----- Records provided -----

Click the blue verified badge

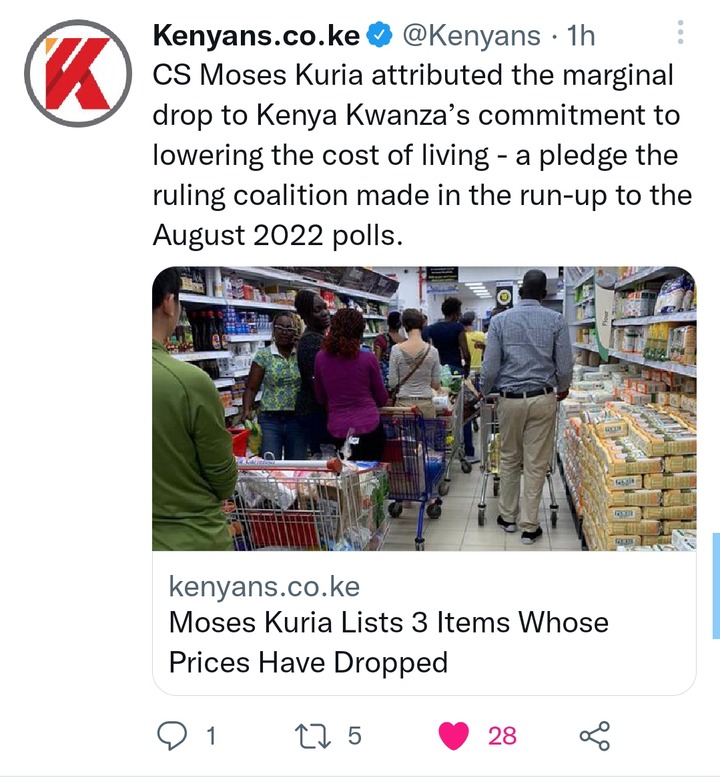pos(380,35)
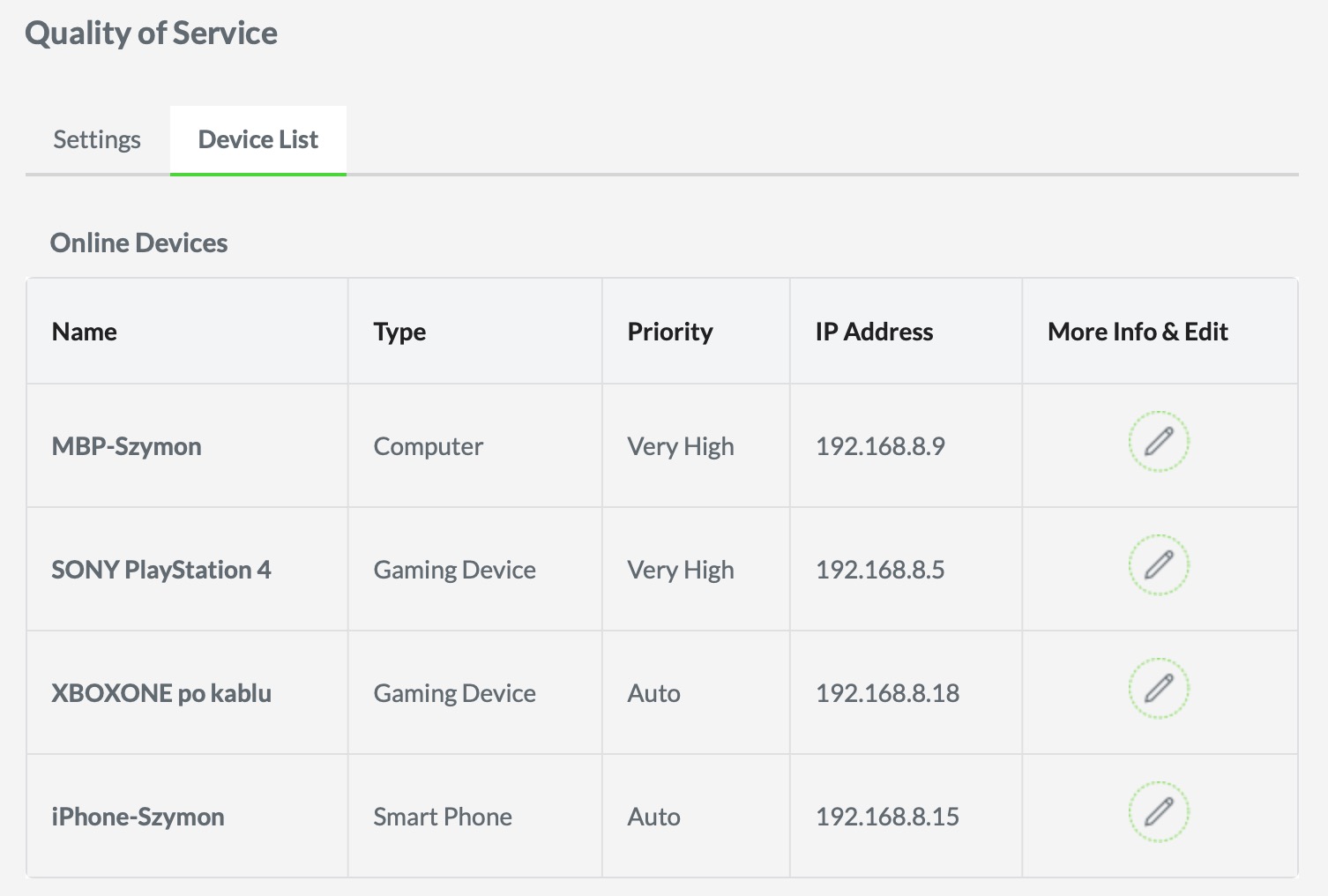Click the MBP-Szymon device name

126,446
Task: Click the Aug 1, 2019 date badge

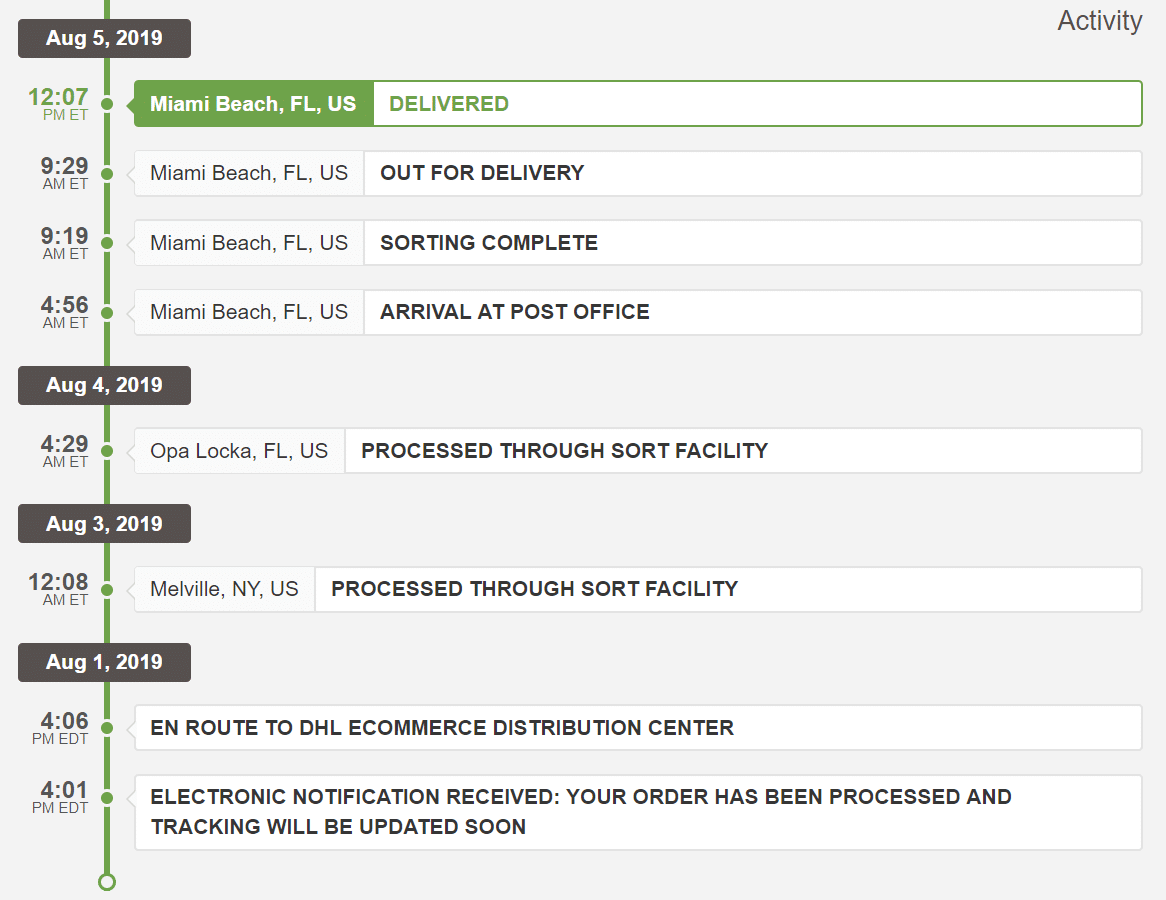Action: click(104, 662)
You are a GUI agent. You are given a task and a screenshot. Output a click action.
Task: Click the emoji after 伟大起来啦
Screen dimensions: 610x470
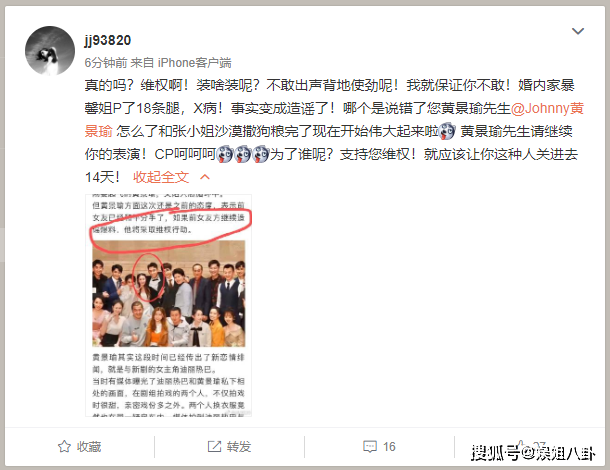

-----

Work to be completed: Leaving out the pictures, print every record exactly as written.

Written answer:
Click the blue verified badge

pos(380,35)
Click the MBP-Szymon device name

126,446
Task: Click the Aug 1, 2019 date badge

Action: click(104, 662)
You are a GUI agent. You are given a task and a screenshot. Output a click action.
Task: Click the emoji after 伟大起来啦
Screen dimensions: 610x470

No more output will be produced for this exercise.